But vying for the December 2017 election would cast Ban into a political arena far more bruising.
But vying for the December 2017 election would cast Ban into a political arena far more bruising than the genteel give-and-take of global diplomacy to which he is accustomed, exposing his family, finances and career to intense scrutiny.
Ban is coy about his plans.
He told Reuters on Friday that he will decide on his future when he returns to South Korea in January after his U.N. tenure finishes at the end of the year.
But in his clearest statement yet on his intentions, he said he was conscious of "expectations from many people in Korea that I should make myself available for a better future of Korea."
With the pride Koreans take in him as "president of the world" and absence thus far of strong competition, opinion polls show Ban as the front-runner for the election next year.

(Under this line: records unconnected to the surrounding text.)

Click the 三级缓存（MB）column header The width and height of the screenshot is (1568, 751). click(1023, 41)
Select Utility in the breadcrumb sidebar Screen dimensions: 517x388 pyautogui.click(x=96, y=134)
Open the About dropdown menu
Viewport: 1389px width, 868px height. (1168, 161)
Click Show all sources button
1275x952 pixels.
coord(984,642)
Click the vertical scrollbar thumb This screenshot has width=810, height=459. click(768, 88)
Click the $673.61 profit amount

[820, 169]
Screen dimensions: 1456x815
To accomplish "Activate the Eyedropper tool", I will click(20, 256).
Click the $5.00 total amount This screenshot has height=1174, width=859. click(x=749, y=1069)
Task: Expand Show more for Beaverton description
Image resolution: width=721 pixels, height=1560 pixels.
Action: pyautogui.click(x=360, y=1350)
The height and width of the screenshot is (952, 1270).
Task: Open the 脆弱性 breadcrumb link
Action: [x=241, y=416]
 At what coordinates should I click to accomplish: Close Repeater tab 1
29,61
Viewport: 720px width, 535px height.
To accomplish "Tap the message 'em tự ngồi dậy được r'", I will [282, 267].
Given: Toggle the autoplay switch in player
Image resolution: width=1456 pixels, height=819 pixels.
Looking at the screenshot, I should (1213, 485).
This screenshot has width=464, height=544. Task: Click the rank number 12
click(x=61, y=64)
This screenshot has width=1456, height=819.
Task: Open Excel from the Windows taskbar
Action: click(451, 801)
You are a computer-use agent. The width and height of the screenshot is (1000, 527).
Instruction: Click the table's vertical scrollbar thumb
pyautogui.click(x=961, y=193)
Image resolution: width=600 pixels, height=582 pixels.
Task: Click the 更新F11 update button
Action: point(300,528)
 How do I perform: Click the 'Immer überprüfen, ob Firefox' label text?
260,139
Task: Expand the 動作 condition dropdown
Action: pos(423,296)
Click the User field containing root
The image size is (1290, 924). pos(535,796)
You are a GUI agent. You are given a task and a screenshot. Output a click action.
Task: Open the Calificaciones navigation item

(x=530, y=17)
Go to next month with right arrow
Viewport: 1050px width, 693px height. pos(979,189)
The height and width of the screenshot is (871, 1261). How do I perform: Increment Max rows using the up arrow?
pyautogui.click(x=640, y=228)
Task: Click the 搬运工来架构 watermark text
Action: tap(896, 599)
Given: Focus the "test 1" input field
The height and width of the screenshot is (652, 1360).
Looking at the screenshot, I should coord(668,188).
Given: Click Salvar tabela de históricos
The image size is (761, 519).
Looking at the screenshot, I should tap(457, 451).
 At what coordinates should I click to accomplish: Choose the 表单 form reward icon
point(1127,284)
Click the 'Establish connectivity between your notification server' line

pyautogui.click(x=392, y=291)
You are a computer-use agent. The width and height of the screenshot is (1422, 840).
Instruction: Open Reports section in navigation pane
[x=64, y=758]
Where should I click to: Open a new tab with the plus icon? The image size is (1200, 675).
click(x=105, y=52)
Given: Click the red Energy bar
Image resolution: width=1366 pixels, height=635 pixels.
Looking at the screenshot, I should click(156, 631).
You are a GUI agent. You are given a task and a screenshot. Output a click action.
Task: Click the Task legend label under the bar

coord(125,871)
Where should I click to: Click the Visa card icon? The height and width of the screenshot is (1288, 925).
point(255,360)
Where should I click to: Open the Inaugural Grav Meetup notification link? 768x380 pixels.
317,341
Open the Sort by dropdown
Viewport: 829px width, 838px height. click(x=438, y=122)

However, his lack of a political base, a decade-long absence from South Korea to lead the United Nations, and his age - he is 72 - are potential liabilities.
Kim Chong-in, former leader of the opposition Democratic Party of Korea, said Ban many not be able to run a rigorous campaign after having been away for so long.
"In this day and age when the world changes so quickly and people's way of thinking changes dramatically, is it going to be easy for him to even grasp the reality here?" Kim said.
Some U.N. diplomats say the gentlemanly Ban has been a weak leader.
"He hasn't had the ability to really drive international opinion on any of these big issues and he's tried to do the job as sort of best friends of every member state," said a senior U.N. diplomat, speaking on condition of anonymity.
"You can't do that when there's a morally right position and a morally wrong position."
Ban rejects the characterisation that he is not a strong leader, arguing that he has stood up against injustice and violations of human rights and spoken up more strongly than other world leaders for the common good.
He said there was a misperception that a charismatic style was needed for effective leadership, and that there were "serious misunderstandings" about his leadership style.
"There are many different leadership styles," Ban said in an interview in his office at U.N. headquarters in New York.